*** Opening MATERIAL FOR THE TASK ***

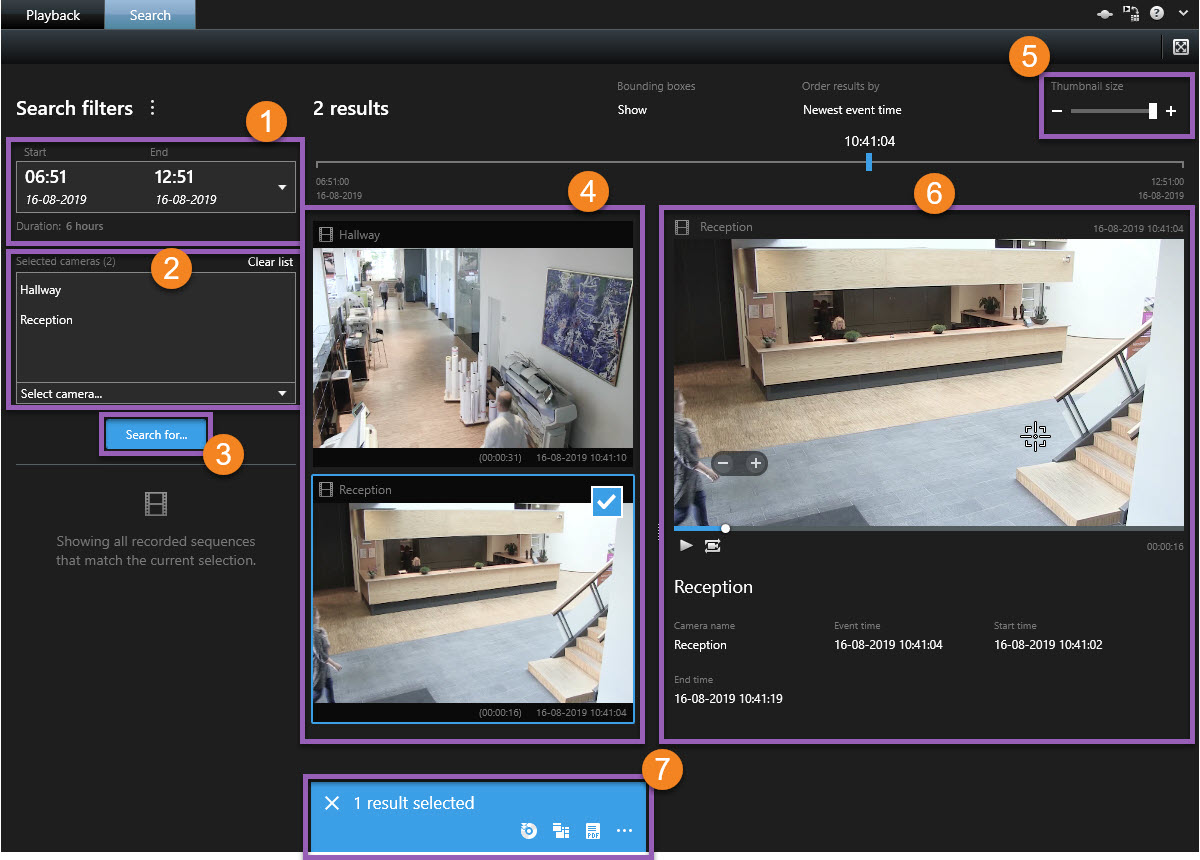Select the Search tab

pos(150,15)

*** Closing MATERIAL FOR THE TASK ***
*** Opening MATERIAL FOR THE TASK ***

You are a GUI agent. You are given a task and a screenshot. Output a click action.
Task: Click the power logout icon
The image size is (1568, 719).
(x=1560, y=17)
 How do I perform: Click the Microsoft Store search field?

*** Closing MATERIAL FOR THE TASK ***

**TASK REQUIREMENTS**. Only the lines from the one containing "You are a GUI" through the one containing "How do I perform: Click" are to be retyped, both boundary lines included, with no other material.

**TASK OUTPUT**.
You are a GUI agent. You are given a task and a screenshot. Output a click action.
Task: Click the power logout icon
The image size is (1568, 719).
(x=1560, y=17)
 How do I perform: Click the Microsoft Store search field?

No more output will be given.